I take issue with the word “feasibly”. As Eliezer, Paul Christiano, Nate Soares, and many others have shown, AI alignment is a hard problem, whose difficulty ranges somewhere in between unsolved and insoluble. There are certainly configurations of reality that are preferable to other configurations. The question is, can you describe them well enough to the AI that the AI will actually pursue those configurations over other configurations which superficially resemble those configurations, but which have the side effect of destroying humanity?
I am human, and therefore I desire the continued survival of humanity. That’s objective enough for me.
Fair enough I suppose, I’m not intending to claim that it is trivial.
So do you agree that there are objectively good and bad subset configurations within reality? Or do you disagree with that and mean “preferable” exclusively according to some subject(s)?
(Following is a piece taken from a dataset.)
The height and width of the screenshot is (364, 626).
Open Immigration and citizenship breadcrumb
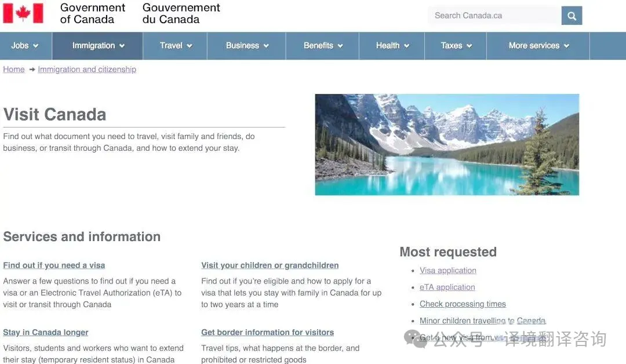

I also am human, and judge humanity wanting due to their commonplace lack of understanding when it comes to something as basic as (“objective”) good and bad. I don’t just go “Hey I am a human, guess we totally should have more humans!” like some bacteria in a Petri dish, because I can question myself and my species.
There isn’t a difference. A rock has no morality. A wolf does not pause to consider the suffering of the moose. “Good” and “bad” only make sense in the context of (human) minds.
Ah yes, my mistake to (ab)use the term “objective” all this time.
So you do of course at least agree that there are such minds for which there is “good” and “bad”, as you just said.
Now, would you agree that one can generalize (or “abstract” if you prefer that term here) the concept of subjective good and bad across all imaginable minds that could possibly exist in reality, or not? I assume you will, you can talk about it after all.
Can we then not reason about the subjective good and bad for all these imaginable minds? And does this in turn not allow us to compare good and bad for any potential future subject sets as well?